Motion Controls In The Browser

About The Author

Yaphi (rhymes with “taffy”) is a senior front-end engineer who grew up writing code for the web since IE3. He loves showing people they can learn … More about Yaphi ↬

Email Newsletter

Weekly tips on front-end & UX.
Trusted by 200,000+ folks.

If you’ve ever wanted to build a web app that you can control with hand gestures as if by magic, this article is for you. With a couple of APIs and some JavaScript, you can build apps that behave like sorcery.

In this article, I’m going to explain how to implement motion controls in the browser. That means you’ll be able to create an application where you can move your hand and make gestures, and the elements on the screen will respond.

Here’s an example:

See the Pen [Magic Hand - Motion controls for the web [forked]](https://codepen.io/smashingmag/pen/vYrEEYw) by Yaphi.

See the Pen Magic Hand - Motion controls for the web [forked] by Yaphi.

Anyways, there are a few main ingredients you’ll need to make motion controls work for you:

  1. Video data from a webcam;
  2. Machine learning to track hand motions;
  3. Gesture detection logic.

Note: This article assumes a general familiarity with HTML, CSS, and JavaScript, so if you’ve got that, we can get started. Also note that you may need to click on the CodePen demos in case any previews appear blank (camera permissions not granted).

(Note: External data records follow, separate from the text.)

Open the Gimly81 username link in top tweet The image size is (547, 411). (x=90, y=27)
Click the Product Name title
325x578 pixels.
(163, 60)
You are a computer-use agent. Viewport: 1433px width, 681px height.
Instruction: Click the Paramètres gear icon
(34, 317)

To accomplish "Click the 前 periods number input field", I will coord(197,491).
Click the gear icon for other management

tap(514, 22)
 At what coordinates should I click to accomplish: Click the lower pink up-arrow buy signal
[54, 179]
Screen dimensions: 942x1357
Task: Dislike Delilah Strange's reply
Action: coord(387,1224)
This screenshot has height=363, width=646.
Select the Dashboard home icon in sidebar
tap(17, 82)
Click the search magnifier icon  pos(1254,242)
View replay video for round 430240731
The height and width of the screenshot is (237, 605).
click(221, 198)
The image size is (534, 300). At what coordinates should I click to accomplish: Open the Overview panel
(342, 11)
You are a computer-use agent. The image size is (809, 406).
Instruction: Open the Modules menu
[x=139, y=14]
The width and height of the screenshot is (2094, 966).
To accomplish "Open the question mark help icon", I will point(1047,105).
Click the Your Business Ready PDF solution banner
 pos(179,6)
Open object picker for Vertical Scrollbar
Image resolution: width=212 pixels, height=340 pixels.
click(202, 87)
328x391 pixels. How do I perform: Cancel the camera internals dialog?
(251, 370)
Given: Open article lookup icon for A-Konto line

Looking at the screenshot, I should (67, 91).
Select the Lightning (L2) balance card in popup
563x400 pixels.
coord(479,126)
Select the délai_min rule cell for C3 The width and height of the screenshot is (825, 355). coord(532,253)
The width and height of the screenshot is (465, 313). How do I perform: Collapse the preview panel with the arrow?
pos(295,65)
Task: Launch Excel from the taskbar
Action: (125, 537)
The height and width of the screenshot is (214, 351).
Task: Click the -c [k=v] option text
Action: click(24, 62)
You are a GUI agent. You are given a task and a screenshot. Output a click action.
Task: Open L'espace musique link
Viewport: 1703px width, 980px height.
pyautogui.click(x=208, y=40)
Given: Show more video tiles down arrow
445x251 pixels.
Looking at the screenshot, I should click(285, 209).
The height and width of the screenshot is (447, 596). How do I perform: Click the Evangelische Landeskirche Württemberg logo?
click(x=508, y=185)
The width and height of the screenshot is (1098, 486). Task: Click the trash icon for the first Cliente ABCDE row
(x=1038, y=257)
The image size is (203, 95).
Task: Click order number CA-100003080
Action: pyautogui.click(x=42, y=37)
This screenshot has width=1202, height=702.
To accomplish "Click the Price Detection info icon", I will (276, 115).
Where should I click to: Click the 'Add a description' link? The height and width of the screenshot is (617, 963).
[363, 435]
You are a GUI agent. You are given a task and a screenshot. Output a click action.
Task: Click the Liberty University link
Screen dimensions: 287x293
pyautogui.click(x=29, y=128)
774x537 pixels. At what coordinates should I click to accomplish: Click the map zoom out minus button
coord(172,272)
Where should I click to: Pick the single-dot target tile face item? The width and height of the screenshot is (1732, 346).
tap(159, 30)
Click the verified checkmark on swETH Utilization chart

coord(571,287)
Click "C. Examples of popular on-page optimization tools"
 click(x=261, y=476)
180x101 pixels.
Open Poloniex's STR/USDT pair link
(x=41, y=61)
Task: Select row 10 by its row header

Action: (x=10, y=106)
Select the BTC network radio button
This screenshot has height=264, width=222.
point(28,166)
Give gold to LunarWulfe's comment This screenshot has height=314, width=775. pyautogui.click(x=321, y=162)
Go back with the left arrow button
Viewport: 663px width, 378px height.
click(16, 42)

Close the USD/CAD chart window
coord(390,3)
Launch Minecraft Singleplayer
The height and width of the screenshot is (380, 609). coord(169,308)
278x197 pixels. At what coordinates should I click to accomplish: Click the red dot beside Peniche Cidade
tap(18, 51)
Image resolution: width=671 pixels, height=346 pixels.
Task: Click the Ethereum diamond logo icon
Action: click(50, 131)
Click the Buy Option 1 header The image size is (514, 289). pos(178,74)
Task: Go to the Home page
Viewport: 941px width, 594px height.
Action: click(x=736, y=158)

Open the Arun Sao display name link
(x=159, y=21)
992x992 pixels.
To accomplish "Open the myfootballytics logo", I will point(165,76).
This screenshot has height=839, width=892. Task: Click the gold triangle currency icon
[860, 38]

Step 1: Get The Video Data

The first step of creating motion controls is to access the user’s camera. We can do that using the browser’s getMediaDevices API.

Here’s an example that gets the user’s camera data and draws it to a <canvas> every 100 milliseconds:

See the Pen [Camera API test (MediaDevices) [forked]](https://codepen.io/smashingmag/pen/QWxwwbG) by Yaphi.

See the Pen Camera API test (MediaDevices) [forked] by Yaphi.

From the example above, this code gives you the video data and draws it to the canvas:

const constraints = {
  audio: false, video: { width, height }
};

navigator.mediaDevices.getUserMedia(constraints)
  .then(function(mediaStream) {
    video.srcObject = mediaStream;
    video.onloadedmetadata = function(e) {
      video.play();
      setInterval(drawVideoFrame, 100);
    };
  })
  .catch(function(err) { console.log(err); });

function drawVideoFrame() {
  context.drawImage(video, 0, 0, width, height);
  // or do other stuff with the video data
}

When you run getUserMedia, the browser starts recording camera data after asking the user for permission. The constraints parameter lets you indicate whether you want to include video and audio and, if you have video, what you want its resolution to be.

The camera data comes as an object known as a MediaStream, which you can then toss into an HTML <video> element via its srcObject property. Once the video is ready to go, you start it up and then do whatever you want with the frame data. In this case, the code example draws a video frame to the canvas every 100 milliseconds.

You can create more canvas effects with your video data, but for the purposes of this article, you know enough to move on to the next step.

Step 2: Track The Hand Motions

Now that you can access frame-by-frame data of a video feed from a webcam, the next step in your quest to make motion controls is to figure out where the user’s hands are. For this step, we’ll need machine learning.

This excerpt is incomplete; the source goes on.